Question

write the coordinates of the vertices after a dilation with a scale factor of (\frac{1}{4}), centered at the origin.

Explanation:

Step1: Find original coordinates

First, identify the original coordinates of each vertex from the graph:

• \( D(-4, 0) \)
• \( E(-4, 8) \)
• \( F(8, -4) \)
• \( G(8, -8) \)

Step2: Apply dilation formula

The rule for dilation centered at the origin with scale factor \( k \) is \( (x, y) \to (kx, ky) \).
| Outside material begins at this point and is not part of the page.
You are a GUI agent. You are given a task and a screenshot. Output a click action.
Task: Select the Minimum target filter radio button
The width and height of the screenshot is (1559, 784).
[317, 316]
Here, \( k = \frac{1}{4} \).

For \( D(-4, 0) \):

Multiply each coordinate by \( \frac{1}{4} \):
\( x = -4 \times \frac{1}{4} = -1 \)
\( y = 0 \times \frac{1}{4} = 0 \)
So, \( D'(-1, 0) \)

For \( E(-4, 8) \):

\( x = -4 \times \frac{1}{4} = -1 \)
\( y = 8 \times \frac{1}{4} = 2 \)
So, \( E'(-1, 2) \)

For \( F(8, -4) \):

\( x = 8 \times \frac{1}{4} = 2 \)
\( y = -4 \times \frac{1}{4} = -1 \)
So, \( F'(2, -1) \)

For \( G(8, -8) \):

\( x = 8 \times \frac{1}{4} = 2 \)
\( y = -8 \times \frac{1}{4} = -2 \)
So, \( G'(2, -2) \)

Answer:

The coordinates after dilation are \( D'(-1, 0) \), \( E'(-1, 2) \), \( F'(2, -1) \), \( G'(2, -2) \)